§ Given entries:
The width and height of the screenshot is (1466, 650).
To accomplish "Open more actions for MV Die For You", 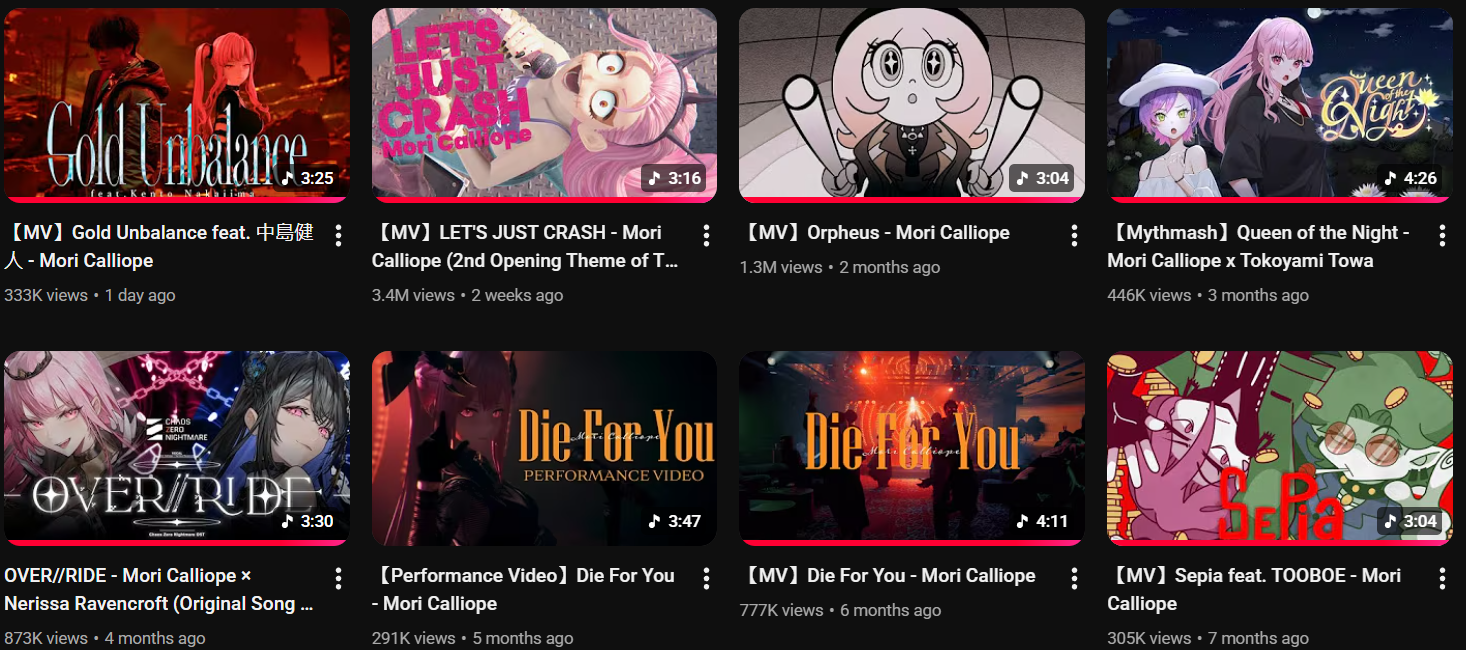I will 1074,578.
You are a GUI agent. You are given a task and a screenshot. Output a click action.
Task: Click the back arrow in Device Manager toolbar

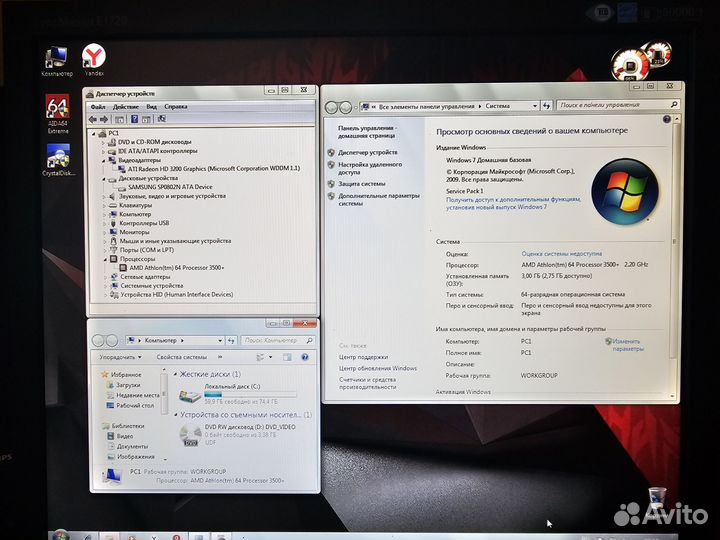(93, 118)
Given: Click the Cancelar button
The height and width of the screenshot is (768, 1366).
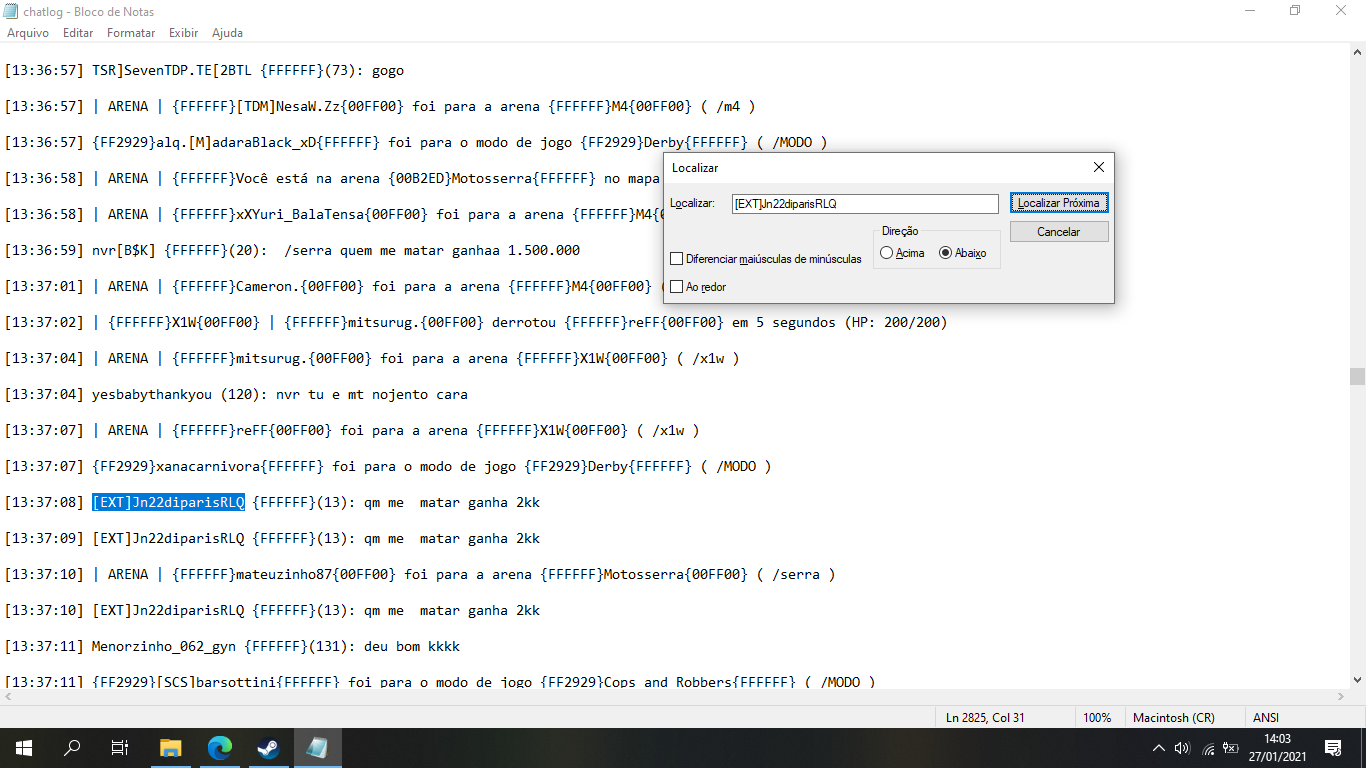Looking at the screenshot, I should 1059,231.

§ Exercise description: Quote the lines exactly, from the line with "Given: Click the Cancelar button" through the end of the lines, and omit the pictures.

§ Result below:
Given: Click the Cancelar button
The height and width of the screenshot is (768, 1366).
Looking at the screenshot, I should 1059,231.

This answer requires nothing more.